Suddenly, as in a flash, the whole of his past life unrolled itself before his consciousness. He saw himself a toddling baby, a growing child, a schoolboy, a happy young rascal chasing sheep; then came a period of pain, a gradual convalescence, a joyful life in the country air, a life of reading, a life of pleasant dreams, a life into which entered his friendship with St Aubyn, his days with Lubin in the garden, his encounters with Mr Buskin, and those strange experiences that had reached him from another world. That other world was coming very near to him now, and he was coming very near to it! And all these recollections formed one marvellous panorama, one great simultaneous whole, with no appearance of succession, but just as though it had happened all at once. Austin seemed to be past reasoning; he had advanced to a stage where thinking and speculating were things gone by for ever, and his perceptions were wholly passive. There was his life, spread out in consciousness before him; and meanwhile he was undergoing a change.

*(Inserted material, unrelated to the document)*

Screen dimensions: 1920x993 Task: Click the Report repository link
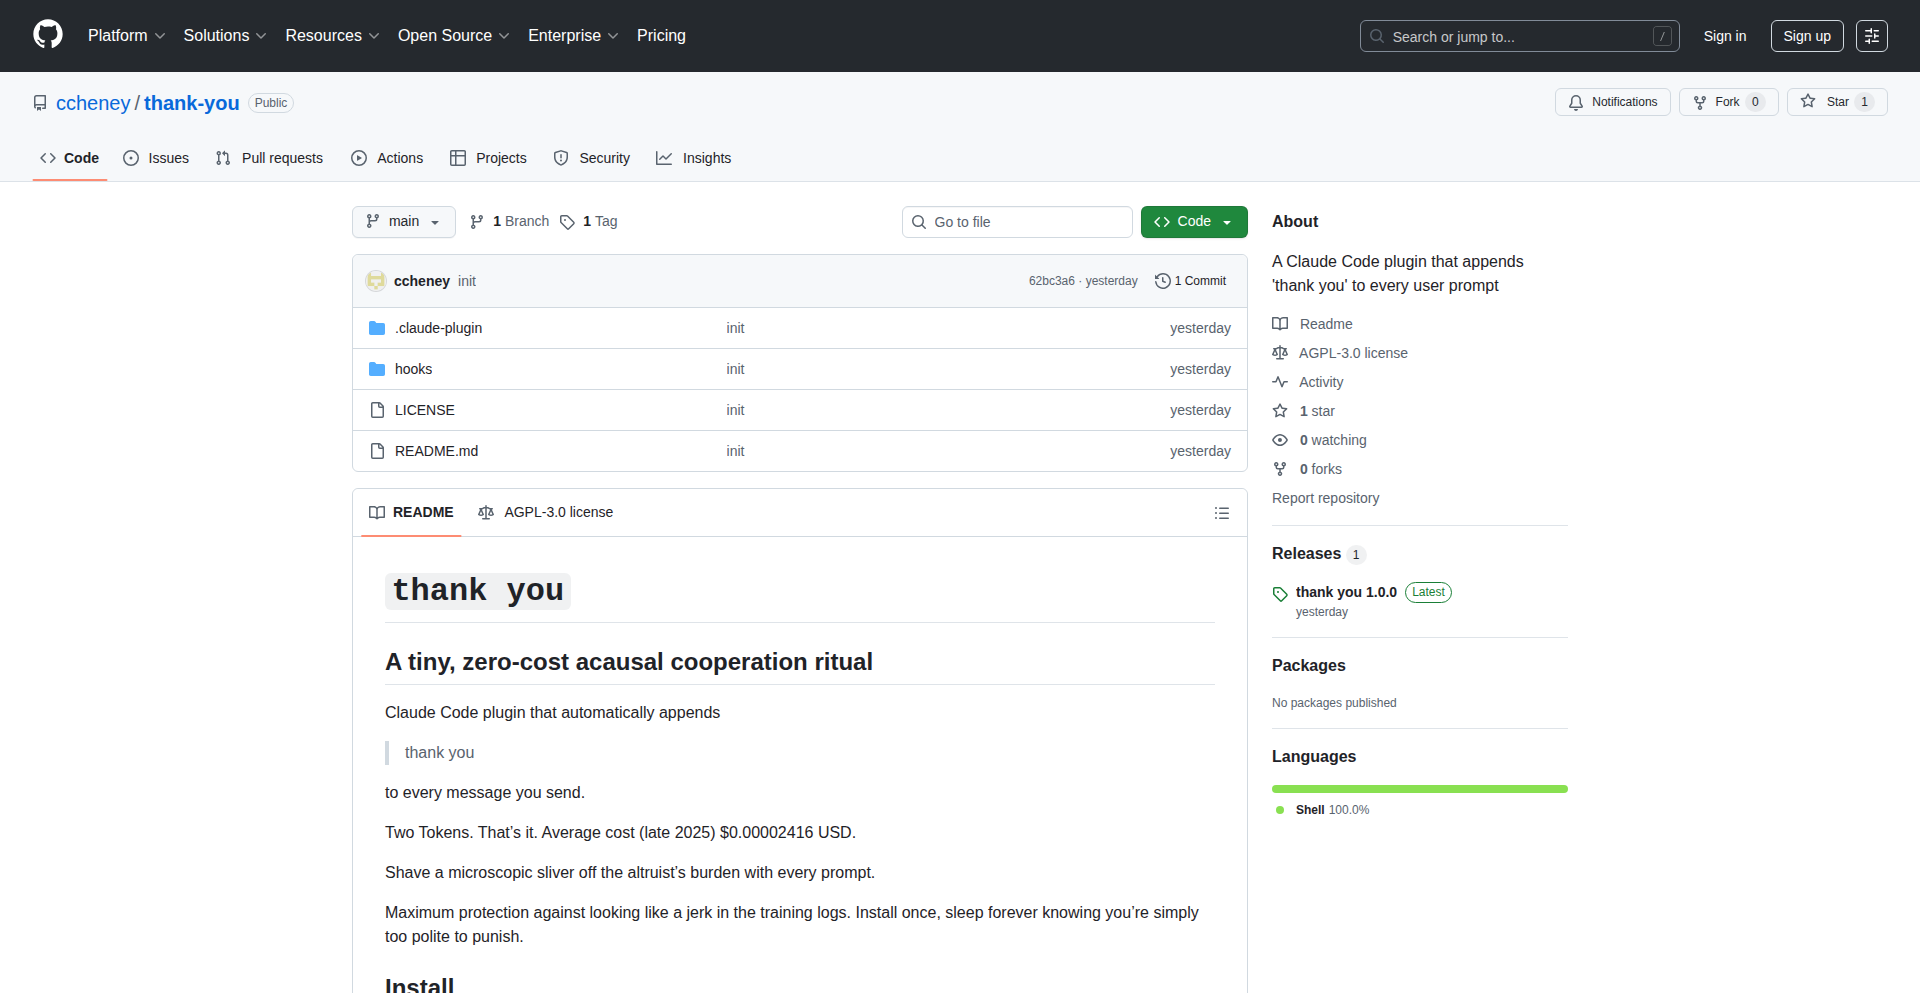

He looked up, and saw a dim, violet cloud hanging horizontally over him. It was in shape like a human form; his own form. At that moment a great tremor, a sort of convulsive thrill, passed through him as he lay, jarring every nerve, and awaking him, at that supreme crisis, to the existence of his body. A sense of confusion followed; and then he seemed to pass out of his own head, and found himself poised in the air immediately over the place where he had just been lying. He saw the violet cloud no more, though whether he had coalesced with it, or the cloud itself had become disintegrated, he could not tell; then, by a sort of instinct, he assumed an erect position, and saw that he was balanced, somehow, a little distance from the bed, looking down upon it. And on the bed, connected with him by a faintly luminous cord, lay the white, still, beautiful form of a dead boy. “And that was my body!” he cried, in awestruck wonder, though his words caused no vibration in the air.
He looked at himself, and saw that he was glorious, encircled by a radiant fire-mist. And he was throbbing and pulsating with life, able to move hither and thither without effort, free from lameness, free from weight, strong, vigorous, full of energy, poised like a bird in the pure air of heaven, ready to take his flight in any conceivable direction at the faintest motion of his own will. Then the resplendence that enveloped him extended, until the whole room was full of it; and in the midst of it there stood a very sweet and gracious figure, robed in white drapery, and with eyes of intensest love, more beautiful to look at than anything that Austin had ever dreamed of. “Mother!” he whispered, as he glided swiftly towards her.